Las modalidades utilizadas para concretar los ataques son variadas. A las tradicionales entraderas se suman engaños telefónicos conocidos como "cuento del tío", falsos operarios de empresas de servicios, supuestos empleados bancarios y personas que se presentan como policías para lograr acceso a las viviendas. Aunque los mecanismos cambian, el objetivo suele ser el mismo: apropiarse de dinero, dólares, joyas o documentación.
Los adultos mayores son una de las principales víctimas de los delincuentes.
Fuentes judiciales consultadas por Popular advirtieron además sobre una importante subdenuncia. Muchas víctimas no realizan presentaciones formales por miedo, vergüenza o desconfianza respecto de los resultados de la investigación.

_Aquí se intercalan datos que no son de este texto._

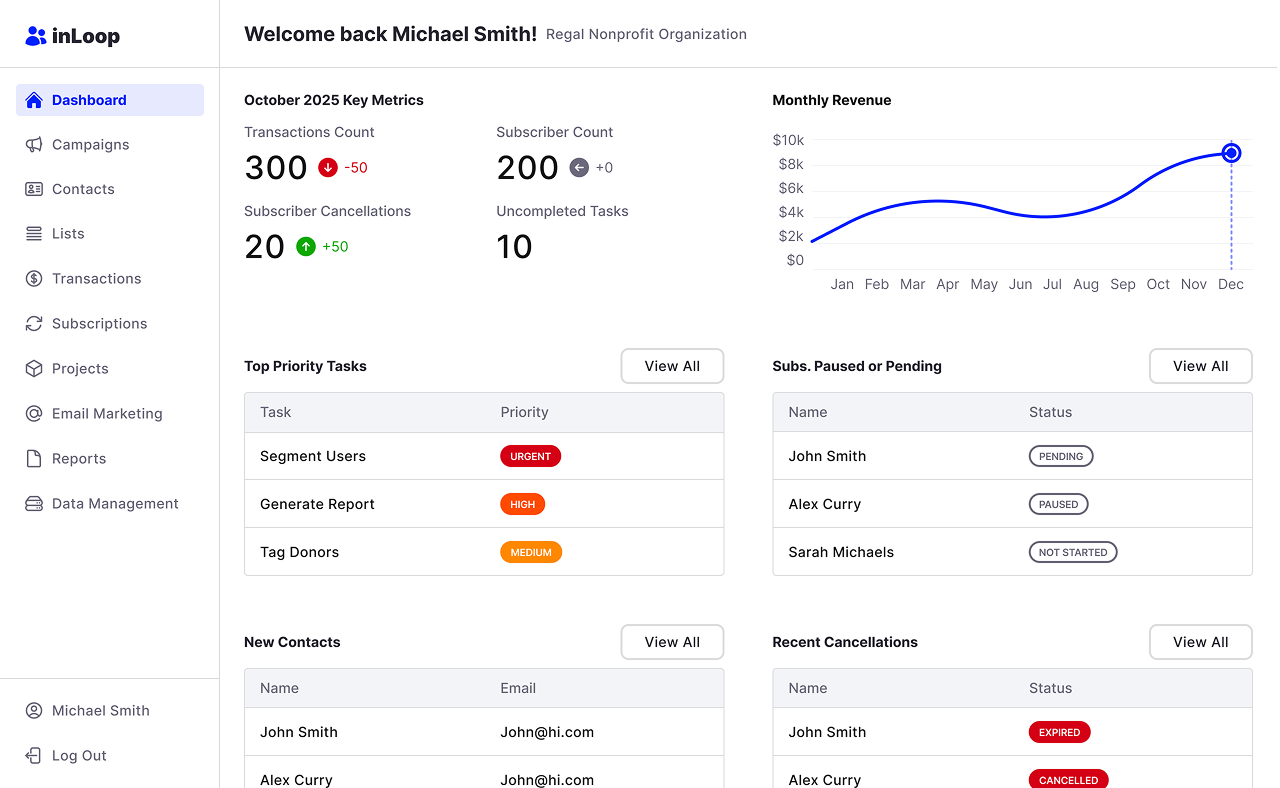Click View All for New Contacts
Viewport: 1280px width, 788px height.
672,642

Esa situación dificulta establecer estadísticas completas y conocer con precisión la verdadera dimensión del problema.
Más allá de las pérdidas económicas, especialistas destacan que las consecuencias suelen extenderse mucho tiempo después del robo. El temor a permanecer solos, las alteraciones del sueño, la sensación de inseguridad permanente y la pérdida de autonomía aparecen con frecuencia entre los adultos mayores que atravesaron este tipo de experiencias violentas. Mientras avanza la investigación por el asalto ocurrido en Villa Luzuriaga, el caso vuelve a mostrar una realidad que se repite en distintos puntos del AMBA: jubilados que se transforman en víctimas de delincuentes que buscan aprovechar su vulnerabilidad para ingresar a sus hogares y apoderarse de sus pertenencias.